◆ **Work item**: Leave out every line before the one that contains "Screen dimensions: 2144x804". Please restate that line and the rest of the data word for word, through the end.

◆ **Information shown**:
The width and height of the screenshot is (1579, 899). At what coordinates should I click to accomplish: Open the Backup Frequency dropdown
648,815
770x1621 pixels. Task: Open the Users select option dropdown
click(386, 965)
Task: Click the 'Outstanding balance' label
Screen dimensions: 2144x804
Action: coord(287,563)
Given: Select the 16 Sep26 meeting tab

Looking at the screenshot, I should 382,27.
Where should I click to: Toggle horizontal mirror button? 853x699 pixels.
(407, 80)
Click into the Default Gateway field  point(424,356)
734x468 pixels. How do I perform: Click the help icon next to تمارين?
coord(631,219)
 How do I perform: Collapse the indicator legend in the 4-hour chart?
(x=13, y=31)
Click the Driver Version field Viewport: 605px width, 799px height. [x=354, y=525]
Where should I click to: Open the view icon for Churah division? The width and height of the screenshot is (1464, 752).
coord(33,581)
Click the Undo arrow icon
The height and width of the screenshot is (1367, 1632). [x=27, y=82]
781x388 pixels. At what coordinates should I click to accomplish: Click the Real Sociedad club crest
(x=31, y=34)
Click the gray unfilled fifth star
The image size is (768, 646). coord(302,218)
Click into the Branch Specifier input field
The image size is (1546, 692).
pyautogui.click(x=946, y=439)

◆ **Output for this exercise**:
Screen dimensions: 2144x804
Action: coord(287,563)
Given: Select the 16 Sep26 meeting tab

Looking at the screenshot, I should 382,27.
Where should I click to: Toggle horizontal mirror button? 853x699 pixels.
(407, 80)
Click into the Default Gateway field  point(424,356)
734x468 pixels. How do I perform: Click the help icon next to تمارين?
coord(631,219)
 How do I perform: Collapse the indicator legend in the 4-hour chart?
(x=13, y=31)
Click the Driver Version field Viewport: 605px width, 799px height. [x=354, y=525]
Where should I click to: Open the view icon for Churah division? The width and height of the screenshot is (1464, 752).
coord(33,581)
Click the Undo arrow icon
The height and width of the screenshot is (1367, 1632). [x=27, y=82]
781x388 pixels. At what coordinates should I click to accomplish: Click the Real Sociedad club crest
(x=31, y=34)
Click the gray unfilled fifth star
The image size is (768, 646). coord(302,218)
Click into the Branch Specifier input field
The image size is (1546, 692).
pyautogui.click(x=946, y=439)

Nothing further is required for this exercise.